ポンコツ同盟
授業の終わりを告げるチャイムが鳴り、教室に帰ろうと立ち上がったその時、LINEの通知音が鳴った。樹里ちゃんからだ。
『愛華ちゃん!早く戻ってきて!大変なの!京香ちゃんが!』
という文章のあとに、キャラクターが焦っているスタンプが送られてきた。
「え、京ちゃんが…何?」
樋口先輩が私のケータイを覗き込む。
「急いだ方がいいかもね。」
樋口先輩に腕を引っぱられて私は走った。
私のクラスには人だかりが出来ていて、すごい物音がしている。
教室に入ると、そこはめちゃくちゃに机や椅子が倒れていて、真ん中に京ちゃんがいた。他の子たちは壁際に避けて立ち尽くしている。
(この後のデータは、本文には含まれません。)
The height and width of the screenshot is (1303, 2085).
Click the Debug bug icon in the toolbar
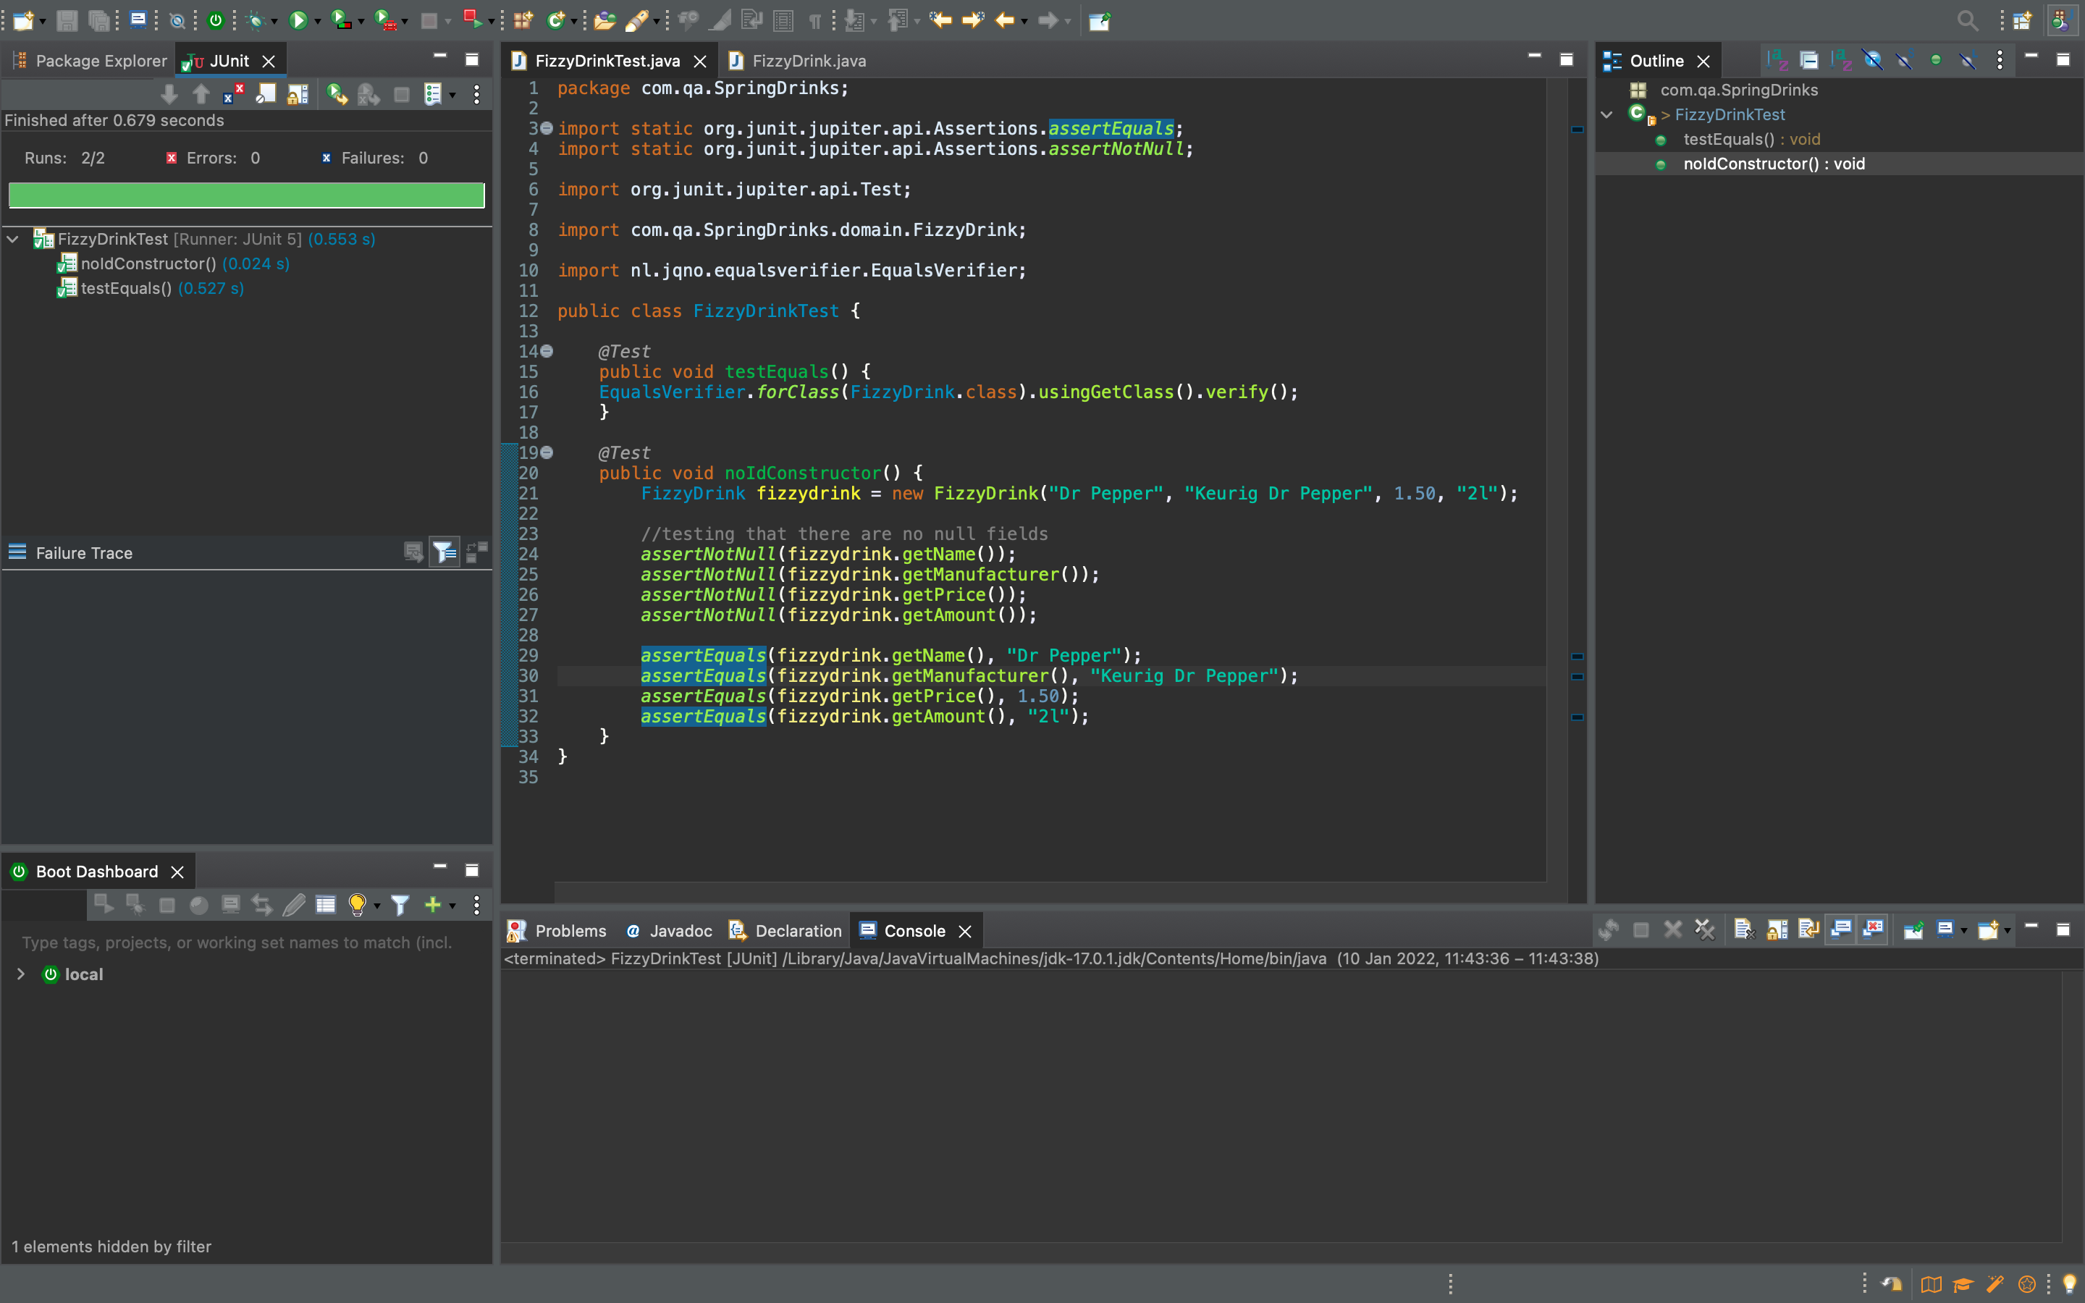(x=256, y=20)
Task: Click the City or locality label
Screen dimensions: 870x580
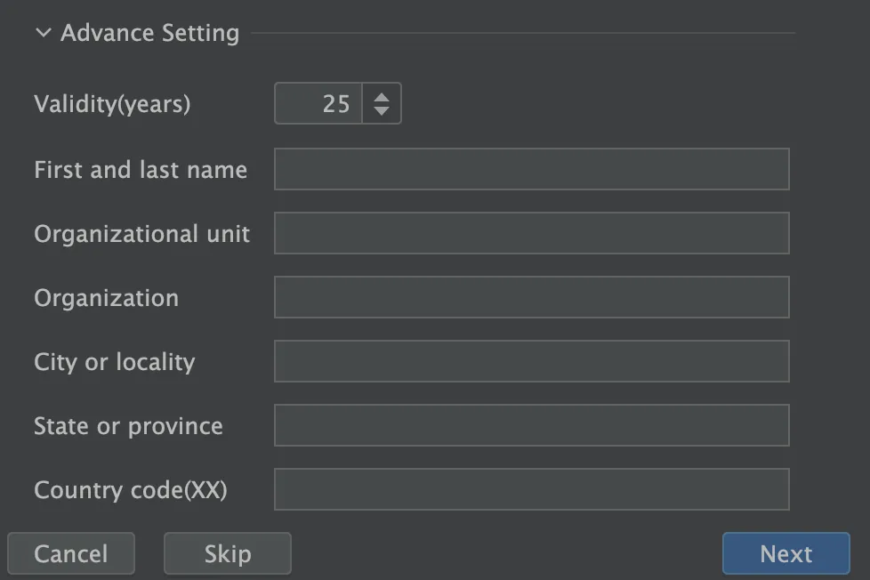Action: (x=114, y=362)
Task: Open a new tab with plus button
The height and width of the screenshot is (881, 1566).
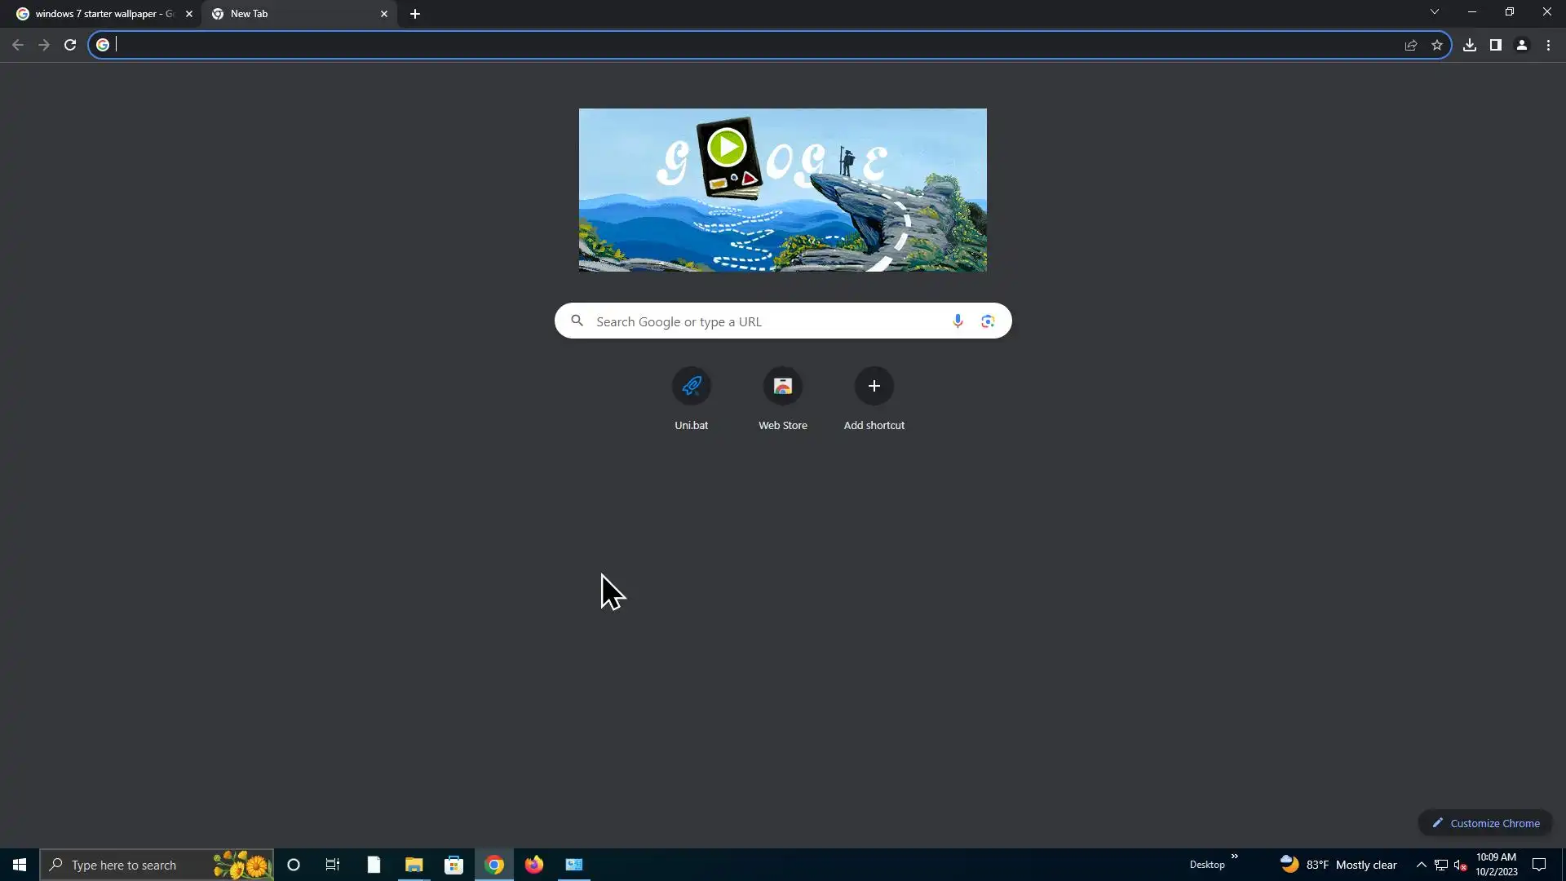Action: tap(415, 14)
「愛ちゃんは心優しい子なの!私よりもずっと可愛い!そんな愛ちゃんが邪魔者?ふざけんな!愛ちゃんのそばにいたいのは私の方!てめえみたいな男なんて私には必要ねえんだよバーカ!消え失せろ!」
京ちゃんは椅子を振り回しながらそう叫んでいた。こんな京ちゃんを見るのは初めてだ。
みんな呆然としている中、ひとりだけお腹を抱えて笑っているやつがいた。
樋口先輩だ。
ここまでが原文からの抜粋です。